Genes involved in distinct diabetes types suggest shared disease mechanisms. Here we show that One Cut Homeobox 1 (ONECUT1) mutations cause monogenic recessive syndromic diabetes in two unrelated patients, characterized by intrauterine growth retardation, pancreas hypoplasia and gallbladder agenesis/hypoplasia, and early-onset diabetes in heterozygous relatives. Heterozygous carriers of rare coding variants of ONECUT1 define a distinctive subgroup of diabetic patients with early-onset, nonautoimmune diabetes, who respond well to diabetes treatment. In addition, common regulatory ONECUT1 variants are associated with multifactorial type 2 diabetes. Directed differentiation of human pluripotent stem cells revealed that loss of ONECUT1 impairs pancreatic progenitor formation and a subsequent endocrine program.

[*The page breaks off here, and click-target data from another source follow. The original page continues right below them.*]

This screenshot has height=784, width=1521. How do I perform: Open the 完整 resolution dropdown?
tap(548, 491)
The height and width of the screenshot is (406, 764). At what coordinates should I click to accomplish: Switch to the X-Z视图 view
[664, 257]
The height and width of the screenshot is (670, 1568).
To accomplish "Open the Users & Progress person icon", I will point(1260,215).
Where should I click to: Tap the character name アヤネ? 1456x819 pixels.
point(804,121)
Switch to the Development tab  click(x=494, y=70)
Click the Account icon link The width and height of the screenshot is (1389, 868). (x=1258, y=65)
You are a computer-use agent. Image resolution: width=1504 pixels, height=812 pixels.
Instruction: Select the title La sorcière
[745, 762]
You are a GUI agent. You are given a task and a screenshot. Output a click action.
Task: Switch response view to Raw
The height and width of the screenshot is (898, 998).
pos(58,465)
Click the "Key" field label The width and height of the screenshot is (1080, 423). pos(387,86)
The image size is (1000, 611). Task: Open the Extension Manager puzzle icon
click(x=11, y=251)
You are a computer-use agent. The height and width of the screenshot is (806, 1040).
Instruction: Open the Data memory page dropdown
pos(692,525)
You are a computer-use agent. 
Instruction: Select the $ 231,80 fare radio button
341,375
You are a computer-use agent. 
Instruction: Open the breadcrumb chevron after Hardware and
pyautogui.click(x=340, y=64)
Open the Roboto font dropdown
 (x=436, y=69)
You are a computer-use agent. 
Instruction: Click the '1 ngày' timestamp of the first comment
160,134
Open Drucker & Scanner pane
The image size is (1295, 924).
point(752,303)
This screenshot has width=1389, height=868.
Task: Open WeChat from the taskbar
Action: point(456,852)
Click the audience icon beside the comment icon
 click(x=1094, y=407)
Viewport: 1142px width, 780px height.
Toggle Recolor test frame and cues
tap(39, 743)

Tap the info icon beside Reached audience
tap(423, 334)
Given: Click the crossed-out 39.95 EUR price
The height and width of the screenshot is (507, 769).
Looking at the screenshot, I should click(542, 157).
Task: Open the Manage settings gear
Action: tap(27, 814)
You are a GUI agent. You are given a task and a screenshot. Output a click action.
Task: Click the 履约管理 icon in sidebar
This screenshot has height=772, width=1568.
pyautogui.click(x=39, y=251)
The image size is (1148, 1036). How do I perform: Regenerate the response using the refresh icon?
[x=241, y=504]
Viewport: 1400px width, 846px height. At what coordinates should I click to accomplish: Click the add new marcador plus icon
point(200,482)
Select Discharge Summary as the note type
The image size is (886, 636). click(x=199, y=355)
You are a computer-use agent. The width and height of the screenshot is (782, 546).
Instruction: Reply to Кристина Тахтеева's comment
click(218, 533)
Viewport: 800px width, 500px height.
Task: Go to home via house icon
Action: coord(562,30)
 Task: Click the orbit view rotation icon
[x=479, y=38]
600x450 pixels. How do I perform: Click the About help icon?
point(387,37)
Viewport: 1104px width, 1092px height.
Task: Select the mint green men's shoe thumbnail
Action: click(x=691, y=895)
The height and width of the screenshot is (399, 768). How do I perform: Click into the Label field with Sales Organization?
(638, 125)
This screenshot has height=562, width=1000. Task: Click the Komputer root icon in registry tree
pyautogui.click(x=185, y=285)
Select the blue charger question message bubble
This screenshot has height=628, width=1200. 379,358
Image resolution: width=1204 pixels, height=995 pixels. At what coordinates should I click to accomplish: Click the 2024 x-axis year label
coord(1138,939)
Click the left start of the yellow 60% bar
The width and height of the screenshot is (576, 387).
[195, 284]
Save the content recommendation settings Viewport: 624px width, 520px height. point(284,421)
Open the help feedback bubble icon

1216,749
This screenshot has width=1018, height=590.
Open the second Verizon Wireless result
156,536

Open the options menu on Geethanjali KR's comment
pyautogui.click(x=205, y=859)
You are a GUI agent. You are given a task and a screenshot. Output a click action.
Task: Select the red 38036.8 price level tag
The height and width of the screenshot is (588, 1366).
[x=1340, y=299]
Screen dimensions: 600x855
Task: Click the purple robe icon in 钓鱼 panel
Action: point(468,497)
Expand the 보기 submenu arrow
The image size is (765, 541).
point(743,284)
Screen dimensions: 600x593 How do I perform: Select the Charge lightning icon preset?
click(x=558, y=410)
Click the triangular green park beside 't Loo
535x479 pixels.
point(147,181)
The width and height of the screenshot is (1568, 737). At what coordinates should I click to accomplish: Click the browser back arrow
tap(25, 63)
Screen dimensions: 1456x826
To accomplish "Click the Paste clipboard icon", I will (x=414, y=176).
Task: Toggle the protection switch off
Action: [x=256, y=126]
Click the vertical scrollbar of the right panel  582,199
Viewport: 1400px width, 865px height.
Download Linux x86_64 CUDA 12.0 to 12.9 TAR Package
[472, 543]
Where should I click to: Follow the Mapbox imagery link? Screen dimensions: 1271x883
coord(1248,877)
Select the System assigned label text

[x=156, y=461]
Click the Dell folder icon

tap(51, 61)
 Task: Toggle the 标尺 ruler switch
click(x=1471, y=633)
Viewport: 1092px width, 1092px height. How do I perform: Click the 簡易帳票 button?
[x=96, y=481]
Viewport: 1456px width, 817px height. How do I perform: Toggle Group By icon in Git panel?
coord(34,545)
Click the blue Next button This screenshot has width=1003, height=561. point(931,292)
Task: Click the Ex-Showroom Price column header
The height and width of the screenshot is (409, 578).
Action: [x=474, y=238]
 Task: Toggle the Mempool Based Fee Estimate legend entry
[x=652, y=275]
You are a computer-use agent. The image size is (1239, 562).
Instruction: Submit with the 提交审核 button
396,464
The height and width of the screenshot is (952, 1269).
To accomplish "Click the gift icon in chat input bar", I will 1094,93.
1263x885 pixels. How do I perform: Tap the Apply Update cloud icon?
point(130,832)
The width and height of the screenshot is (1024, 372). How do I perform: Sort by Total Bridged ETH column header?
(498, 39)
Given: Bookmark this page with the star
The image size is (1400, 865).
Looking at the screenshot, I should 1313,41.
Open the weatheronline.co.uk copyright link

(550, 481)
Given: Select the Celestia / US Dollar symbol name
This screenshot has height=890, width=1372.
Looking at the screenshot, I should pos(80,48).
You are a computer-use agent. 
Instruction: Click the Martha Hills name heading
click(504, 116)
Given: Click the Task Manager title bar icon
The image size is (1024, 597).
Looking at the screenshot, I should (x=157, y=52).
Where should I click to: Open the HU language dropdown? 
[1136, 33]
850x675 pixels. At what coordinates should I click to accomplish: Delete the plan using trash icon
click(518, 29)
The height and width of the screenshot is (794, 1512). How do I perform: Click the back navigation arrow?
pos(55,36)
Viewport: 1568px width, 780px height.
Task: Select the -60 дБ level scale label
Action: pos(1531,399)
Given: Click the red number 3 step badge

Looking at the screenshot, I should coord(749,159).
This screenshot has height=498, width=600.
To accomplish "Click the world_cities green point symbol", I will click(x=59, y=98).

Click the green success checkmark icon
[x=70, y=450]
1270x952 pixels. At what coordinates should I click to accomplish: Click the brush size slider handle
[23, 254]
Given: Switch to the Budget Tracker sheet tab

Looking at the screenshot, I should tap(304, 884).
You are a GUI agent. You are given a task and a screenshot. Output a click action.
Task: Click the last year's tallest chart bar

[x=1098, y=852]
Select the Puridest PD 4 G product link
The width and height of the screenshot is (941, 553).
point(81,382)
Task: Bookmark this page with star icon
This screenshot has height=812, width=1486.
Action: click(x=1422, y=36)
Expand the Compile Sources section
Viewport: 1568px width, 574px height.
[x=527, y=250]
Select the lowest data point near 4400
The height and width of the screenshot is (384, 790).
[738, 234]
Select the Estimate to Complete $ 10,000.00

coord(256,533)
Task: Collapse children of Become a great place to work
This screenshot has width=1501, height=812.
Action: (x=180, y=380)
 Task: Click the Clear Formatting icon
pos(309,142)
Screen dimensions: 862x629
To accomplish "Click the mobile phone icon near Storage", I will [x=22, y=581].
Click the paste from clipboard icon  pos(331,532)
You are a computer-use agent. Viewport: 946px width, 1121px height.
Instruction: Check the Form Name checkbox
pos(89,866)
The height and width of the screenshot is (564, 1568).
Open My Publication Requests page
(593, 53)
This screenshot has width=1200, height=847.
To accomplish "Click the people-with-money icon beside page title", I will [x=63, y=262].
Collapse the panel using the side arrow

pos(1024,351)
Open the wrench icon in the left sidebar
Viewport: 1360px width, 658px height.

Loss of ONECUT1 altered transcription factor binding and enhancer activity and NKX2.2/NKX6.1 expression in pancreatic progenitor cells. Collectively, we demonstrate that ONECUT1 controls a transcriptional and epigenetic machinery regulating endocrine development, involved in a spectrum of diabetes, encompassing monogenic (recessive and dominant) as well as multifactorial inheritance. Our findings highlight the broad contribution of ONECUT1 in diabetes pathogenesis, marking an important step toward precision diabetes medicine. Clinical and genetic phenotyping of consanguineous family cases of neonatal syndromic diabetes and type 2 diabetes, combined with in-depth functional studies in pluripotent stem cells, reveals a role for genetic variants of ONECUT1 in monogenic and multifactorial diabetes.

Automated summary

This study demonstrates that mutations in ONECUT1 can cause monogenic recessive syndromic diabetes and define a subgroup of patients with early-onset diabetes who respond well to treatment. Additionally, variations in ONECUT1 are associated with multifactorial type 2 diabetes. The loss of ONECUT1 impairs pancreatic progenitor formation and endocrine program, highlighting its broad contribution to diabetes pathogenesis.